What is needed: Lay out the lines of the records from the one containing "Click the speaker icon in the Receive panel" through the one containing "(x=1246, y=585)", inclusive, as a JSON list of strings with one string per line and blank lines omitted.
____________
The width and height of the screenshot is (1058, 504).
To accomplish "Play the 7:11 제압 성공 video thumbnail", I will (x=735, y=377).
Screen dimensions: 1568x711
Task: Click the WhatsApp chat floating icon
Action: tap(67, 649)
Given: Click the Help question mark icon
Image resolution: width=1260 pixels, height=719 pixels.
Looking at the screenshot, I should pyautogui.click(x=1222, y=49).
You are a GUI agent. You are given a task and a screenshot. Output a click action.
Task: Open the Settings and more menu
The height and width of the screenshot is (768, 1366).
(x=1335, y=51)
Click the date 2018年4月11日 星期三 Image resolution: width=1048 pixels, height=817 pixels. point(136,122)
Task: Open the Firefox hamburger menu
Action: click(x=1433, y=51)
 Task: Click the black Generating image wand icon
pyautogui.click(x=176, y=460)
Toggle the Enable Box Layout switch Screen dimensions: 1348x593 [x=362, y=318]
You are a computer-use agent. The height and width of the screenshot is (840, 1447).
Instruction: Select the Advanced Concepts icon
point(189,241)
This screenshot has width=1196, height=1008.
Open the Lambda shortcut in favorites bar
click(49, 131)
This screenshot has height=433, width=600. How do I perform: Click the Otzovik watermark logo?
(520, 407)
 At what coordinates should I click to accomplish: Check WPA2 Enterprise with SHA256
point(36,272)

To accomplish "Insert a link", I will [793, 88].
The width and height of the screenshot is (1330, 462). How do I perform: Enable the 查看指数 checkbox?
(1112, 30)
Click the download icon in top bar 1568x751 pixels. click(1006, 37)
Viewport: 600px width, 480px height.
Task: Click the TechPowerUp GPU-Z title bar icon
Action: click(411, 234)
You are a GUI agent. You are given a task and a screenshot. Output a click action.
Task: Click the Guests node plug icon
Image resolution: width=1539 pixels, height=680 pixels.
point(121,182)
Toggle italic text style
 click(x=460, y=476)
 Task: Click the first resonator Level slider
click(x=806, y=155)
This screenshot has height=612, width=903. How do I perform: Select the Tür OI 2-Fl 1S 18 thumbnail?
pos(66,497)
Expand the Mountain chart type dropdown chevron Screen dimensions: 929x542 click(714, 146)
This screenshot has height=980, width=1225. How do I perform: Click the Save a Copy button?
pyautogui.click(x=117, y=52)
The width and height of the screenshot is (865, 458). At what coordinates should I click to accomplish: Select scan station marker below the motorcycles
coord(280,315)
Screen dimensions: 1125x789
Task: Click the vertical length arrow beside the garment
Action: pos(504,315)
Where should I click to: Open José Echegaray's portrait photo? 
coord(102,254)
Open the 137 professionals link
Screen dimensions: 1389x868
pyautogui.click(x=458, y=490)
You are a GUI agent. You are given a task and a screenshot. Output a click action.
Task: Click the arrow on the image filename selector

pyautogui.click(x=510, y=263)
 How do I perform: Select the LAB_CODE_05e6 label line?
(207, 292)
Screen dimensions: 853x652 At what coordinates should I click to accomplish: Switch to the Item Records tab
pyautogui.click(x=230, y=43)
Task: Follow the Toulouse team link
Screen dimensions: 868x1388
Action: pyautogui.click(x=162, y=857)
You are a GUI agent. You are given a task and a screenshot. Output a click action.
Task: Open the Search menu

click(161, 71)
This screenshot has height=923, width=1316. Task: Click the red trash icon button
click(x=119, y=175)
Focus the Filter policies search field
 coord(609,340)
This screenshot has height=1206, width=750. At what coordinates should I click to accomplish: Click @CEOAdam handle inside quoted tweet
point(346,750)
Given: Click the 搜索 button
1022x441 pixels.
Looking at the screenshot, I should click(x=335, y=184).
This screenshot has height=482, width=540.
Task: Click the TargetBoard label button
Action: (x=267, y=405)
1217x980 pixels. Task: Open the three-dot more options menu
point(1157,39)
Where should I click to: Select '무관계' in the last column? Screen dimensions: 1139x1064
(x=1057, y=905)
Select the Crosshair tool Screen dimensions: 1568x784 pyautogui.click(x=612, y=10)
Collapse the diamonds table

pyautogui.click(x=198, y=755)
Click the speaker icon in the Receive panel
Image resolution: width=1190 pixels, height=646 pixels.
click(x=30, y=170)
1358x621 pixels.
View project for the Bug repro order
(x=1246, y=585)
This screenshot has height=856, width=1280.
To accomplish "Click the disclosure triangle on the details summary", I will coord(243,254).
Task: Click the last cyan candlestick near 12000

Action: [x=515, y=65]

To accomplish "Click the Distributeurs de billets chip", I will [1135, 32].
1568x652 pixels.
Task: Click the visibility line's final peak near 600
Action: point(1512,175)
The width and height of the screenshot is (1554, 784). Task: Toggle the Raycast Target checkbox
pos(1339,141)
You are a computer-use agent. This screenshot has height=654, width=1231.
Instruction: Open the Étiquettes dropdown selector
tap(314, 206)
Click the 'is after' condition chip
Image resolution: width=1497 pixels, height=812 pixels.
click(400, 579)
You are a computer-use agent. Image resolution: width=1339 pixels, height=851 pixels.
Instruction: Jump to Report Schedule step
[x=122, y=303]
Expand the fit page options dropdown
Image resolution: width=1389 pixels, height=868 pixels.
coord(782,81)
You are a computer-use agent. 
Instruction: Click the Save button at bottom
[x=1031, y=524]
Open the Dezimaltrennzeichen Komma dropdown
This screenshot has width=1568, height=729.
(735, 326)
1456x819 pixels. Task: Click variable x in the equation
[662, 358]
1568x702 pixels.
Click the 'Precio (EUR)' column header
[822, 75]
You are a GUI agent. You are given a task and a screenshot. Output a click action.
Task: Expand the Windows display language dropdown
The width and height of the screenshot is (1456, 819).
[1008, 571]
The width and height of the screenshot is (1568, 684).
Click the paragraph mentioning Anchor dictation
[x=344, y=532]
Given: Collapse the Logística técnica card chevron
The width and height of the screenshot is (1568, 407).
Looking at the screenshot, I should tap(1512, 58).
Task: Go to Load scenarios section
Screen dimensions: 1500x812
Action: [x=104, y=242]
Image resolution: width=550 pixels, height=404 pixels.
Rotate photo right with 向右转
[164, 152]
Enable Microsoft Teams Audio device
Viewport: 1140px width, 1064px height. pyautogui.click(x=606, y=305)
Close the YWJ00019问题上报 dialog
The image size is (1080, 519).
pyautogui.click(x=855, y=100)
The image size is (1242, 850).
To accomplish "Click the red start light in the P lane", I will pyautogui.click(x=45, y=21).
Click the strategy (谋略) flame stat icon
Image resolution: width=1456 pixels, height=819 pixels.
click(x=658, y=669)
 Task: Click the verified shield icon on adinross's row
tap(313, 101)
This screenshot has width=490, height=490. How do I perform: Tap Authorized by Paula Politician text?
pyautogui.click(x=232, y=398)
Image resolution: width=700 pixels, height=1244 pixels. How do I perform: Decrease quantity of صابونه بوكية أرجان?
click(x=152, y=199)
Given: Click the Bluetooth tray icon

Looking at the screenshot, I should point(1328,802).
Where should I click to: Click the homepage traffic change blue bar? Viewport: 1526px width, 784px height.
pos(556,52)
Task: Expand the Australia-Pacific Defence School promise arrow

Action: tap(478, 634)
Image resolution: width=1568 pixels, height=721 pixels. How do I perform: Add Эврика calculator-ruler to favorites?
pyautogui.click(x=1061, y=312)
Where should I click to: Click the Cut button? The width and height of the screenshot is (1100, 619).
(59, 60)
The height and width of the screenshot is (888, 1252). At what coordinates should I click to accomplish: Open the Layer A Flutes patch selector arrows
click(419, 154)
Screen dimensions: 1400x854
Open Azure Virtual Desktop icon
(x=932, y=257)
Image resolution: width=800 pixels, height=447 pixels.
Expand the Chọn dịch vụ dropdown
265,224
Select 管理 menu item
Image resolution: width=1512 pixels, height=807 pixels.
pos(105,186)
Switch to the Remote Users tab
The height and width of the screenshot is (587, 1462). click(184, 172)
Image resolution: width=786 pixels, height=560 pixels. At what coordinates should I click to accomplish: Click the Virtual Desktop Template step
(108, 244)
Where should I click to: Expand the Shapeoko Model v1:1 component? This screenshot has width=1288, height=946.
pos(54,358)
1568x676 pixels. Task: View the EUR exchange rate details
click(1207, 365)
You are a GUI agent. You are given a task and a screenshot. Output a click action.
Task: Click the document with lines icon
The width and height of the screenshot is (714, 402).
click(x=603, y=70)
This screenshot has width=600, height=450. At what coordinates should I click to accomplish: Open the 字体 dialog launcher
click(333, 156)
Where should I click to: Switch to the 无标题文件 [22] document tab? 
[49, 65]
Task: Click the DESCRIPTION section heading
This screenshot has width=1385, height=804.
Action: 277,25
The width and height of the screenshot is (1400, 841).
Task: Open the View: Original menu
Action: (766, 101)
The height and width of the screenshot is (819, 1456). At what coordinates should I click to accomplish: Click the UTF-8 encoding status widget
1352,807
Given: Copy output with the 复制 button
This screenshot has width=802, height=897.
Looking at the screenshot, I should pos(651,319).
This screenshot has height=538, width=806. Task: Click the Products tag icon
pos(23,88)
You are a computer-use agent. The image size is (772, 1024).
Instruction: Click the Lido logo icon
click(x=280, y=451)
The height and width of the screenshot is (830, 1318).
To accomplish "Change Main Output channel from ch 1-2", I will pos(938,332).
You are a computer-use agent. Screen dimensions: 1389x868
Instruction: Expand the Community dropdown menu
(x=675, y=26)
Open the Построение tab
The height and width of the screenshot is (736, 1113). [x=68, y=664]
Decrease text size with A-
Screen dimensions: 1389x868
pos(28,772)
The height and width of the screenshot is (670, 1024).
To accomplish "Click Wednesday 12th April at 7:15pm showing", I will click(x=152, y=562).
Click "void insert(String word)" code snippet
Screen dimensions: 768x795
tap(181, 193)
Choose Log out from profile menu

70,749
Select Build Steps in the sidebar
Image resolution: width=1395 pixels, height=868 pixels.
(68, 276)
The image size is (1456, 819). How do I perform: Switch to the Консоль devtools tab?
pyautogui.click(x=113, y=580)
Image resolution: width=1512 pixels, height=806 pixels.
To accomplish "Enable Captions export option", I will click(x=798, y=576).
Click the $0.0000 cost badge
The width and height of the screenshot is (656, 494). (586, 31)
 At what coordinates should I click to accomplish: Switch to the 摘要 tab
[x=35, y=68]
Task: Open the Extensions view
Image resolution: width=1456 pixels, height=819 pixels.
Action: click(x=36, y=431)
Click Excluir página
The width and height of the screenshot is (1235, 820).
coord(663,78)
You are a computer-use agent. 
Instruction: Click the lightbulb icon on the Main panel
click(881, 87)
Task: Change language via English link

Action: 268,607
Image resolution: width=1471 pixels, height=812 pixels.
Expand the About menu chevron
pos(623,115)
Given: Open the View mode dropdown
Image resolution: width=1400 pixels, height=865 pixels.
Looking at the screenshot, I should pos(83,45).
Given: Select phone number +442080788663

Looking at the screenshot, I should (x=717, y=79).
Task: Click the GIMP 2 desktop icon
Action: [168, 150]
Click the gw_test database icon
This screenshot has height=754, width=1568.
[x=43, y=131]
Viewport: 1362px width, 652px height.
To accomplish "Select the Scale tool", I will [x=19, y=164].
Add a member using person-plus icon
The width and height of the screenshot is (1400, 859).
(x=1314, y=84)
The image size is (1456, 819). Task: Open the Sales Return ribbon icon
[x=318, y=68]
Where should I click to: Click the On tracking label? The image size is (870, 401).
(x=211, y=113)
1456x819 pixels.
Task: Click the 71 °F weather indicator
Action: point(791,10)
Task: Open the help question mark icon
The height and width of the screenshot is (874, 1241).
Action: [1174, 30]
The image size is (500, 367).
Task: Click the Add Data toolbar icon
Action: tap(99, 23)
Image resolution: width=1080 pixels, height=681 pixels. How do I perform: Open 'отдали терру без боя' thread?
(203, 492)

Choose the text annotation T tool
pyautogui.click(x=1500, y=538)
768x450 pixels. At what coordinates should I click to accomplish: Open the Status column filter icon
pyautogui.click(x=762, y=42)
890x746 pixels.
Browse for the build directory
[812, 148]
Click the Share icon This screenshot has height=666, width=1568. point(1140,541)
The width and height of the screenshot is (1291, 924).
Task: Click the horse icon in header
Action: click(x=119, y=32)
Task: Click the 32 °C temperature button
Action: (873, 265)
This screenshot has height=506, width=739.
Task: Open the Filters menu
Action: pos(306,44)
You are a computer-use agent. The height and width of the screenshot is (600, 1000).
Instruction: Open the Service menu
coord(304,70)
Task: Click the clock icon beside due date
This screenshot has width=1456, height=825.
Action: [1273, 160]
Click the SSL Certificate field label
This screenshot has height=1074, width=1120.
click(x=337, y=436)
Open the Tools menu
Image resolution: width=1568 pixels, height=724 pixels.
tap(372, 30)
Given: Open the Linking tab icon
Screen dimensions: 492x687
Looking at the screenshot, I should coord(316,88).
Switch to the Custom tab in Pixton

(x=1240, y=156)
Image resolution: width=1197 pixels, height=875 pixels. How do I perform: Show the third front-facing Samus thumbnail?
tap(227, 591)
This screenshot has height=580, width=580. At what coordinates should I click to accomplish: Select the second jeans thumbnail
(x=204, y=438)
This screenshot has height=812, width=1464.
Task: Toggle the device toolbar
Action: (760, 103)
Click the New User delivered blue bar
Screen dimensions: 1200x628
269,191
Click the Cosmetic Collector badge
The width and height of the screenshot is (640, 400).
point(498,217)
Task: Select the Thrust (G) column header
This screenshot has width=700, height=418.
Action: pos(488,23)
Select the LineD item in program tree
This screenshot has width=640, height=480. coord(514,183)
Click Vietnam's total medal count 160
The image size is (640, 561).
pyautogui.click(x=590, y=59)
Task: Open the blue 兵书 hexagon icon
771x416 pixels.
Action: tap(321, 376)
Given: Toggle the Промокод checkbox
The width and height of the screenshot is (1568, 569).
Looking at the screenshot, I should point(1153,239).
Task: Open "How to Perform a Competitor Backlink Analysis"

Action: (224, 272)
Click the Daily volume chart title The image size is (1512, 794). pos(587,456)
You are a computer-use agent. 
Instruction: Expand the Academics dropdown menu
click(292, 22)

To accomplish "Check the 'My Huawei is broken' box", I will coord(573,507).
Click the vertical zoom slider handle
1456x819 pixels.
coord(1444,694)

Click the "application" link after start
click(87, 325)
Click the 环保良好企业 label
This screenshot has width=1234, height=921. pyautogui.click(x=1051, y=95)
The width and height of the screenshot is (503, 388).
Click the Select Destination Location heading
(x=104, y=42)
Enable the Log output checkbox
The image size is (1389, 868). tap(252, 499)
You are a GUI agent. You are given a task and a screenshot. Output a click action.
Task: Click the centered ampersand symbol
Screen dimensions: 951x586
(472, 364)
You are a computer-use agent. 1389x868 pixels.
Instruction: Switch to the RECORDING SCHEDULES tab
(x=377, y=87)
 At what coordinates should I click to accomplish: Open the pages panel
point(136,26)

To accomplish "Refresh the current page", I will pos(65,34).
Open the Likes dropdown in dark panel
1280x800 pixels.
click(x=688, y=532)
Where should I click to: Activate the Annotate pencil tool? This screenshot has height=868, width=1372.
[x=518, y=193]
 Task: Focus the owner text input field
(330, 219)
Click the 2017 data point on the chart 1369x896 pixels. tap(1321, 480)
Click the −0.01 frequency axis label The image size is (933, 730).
____________
Task output:
[
  "Click the speaker icon in the Receive panel",
  "Image resolution: width=1190 pixels, height=646 pixels.",
  "click(x=30, y=170)",
  "1358x621 pixels.",
  "View project for the Bug repro order",
  "(x=1246, y=585)"
]